Кузнец деревни Верецке — он же и лошадиный доктор без диплома — Андрей Яворин был убит на сербском фронте. Его сын и наследник Иван Яворин умер за короля и императора Франца-Иосифа на итальянском фронте, на берегу Изонцо. Кузница стояла пустой, и жители деревни тщетно искали другого кузнеца, так как кузнецы в то время занимались не подковыванием лошадей, а тем, что умирали за императора.
Нового, «знаменитого» кузнеца, посланного верецкинцам самим богом — венгерским, еврейским или русинским, вероятнее всего последним, так как Кестикало говорил по-русски, — поселили в доме Яворина.

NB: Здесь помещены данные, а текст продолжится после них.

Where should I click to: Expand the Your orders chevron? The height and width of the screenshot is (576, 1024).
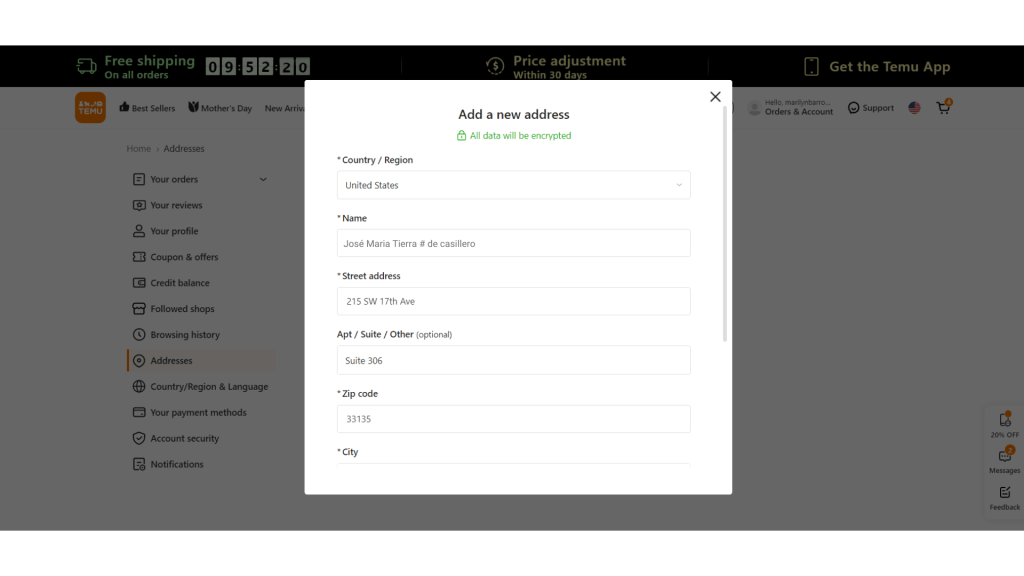tap(263, 179)
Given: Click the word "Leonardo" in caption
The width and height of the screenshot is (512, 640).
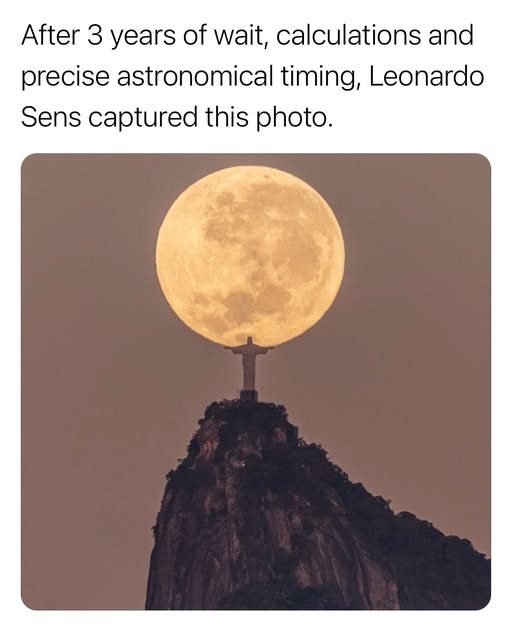Looking at the screenshot, I should [427, 76].
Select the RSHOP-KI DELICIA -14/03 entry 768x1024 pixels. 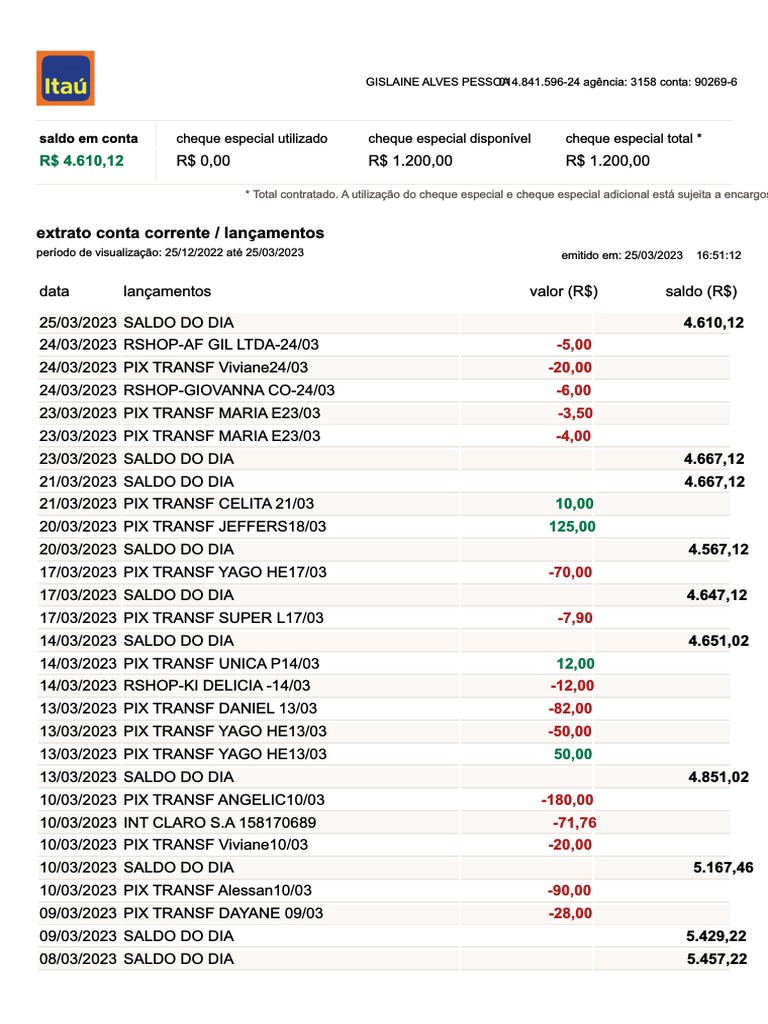pyautogui.click(x=216, y=685)
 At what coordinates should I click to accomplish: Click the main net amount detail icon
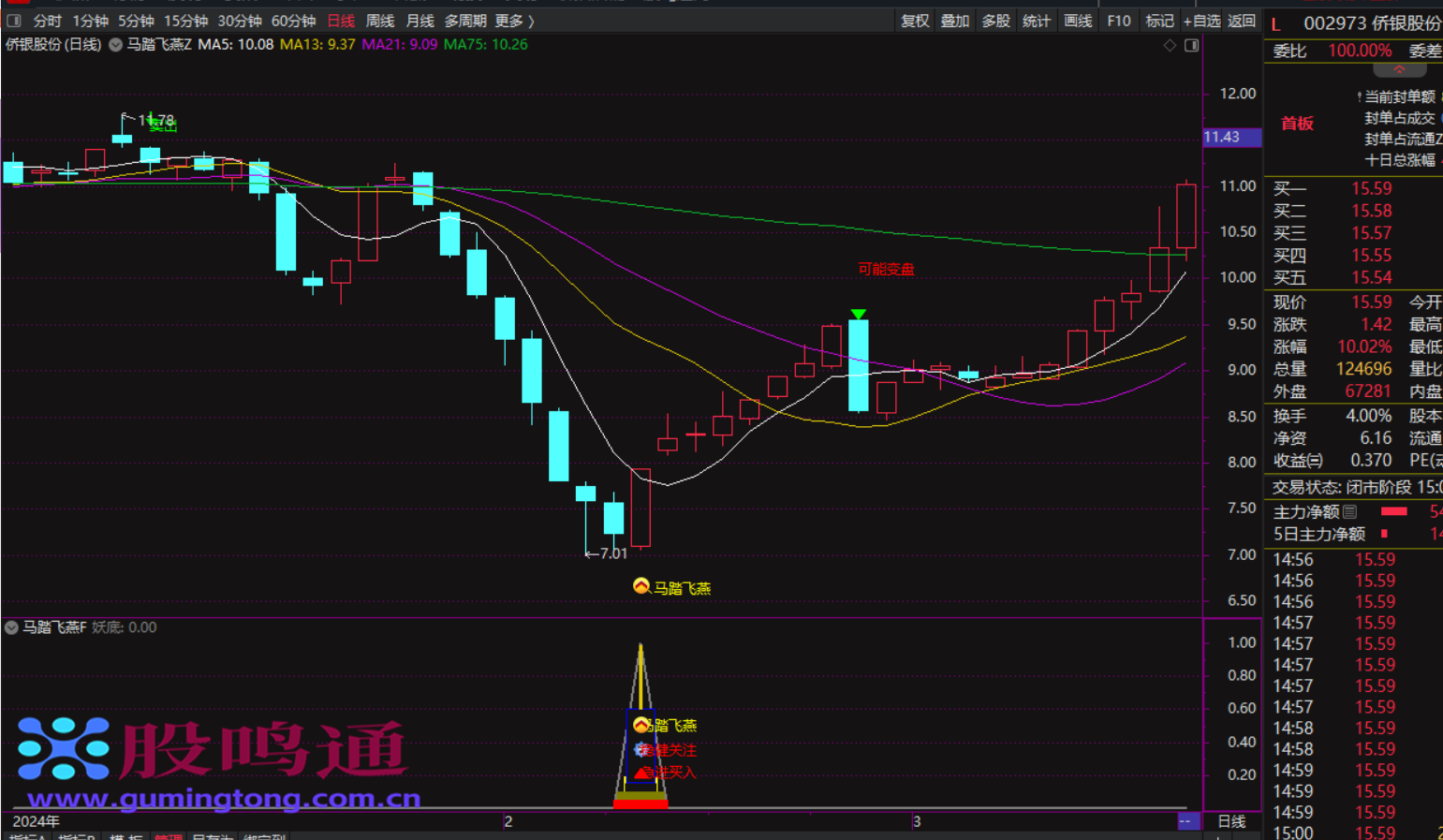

Там жила с двумя сиротами молодая вдова Ивана Яворина, урожденная Аксинья Мондьяк, которая была не только вдовой и невесткой кузнеца, но и происходила из семьи кузнецов — она была самой маленькой дочерью кузнеца из деревни Волоц. Эта «самая маленькая» дочь была такого же огромного роста, как и попавший в Верецке финн.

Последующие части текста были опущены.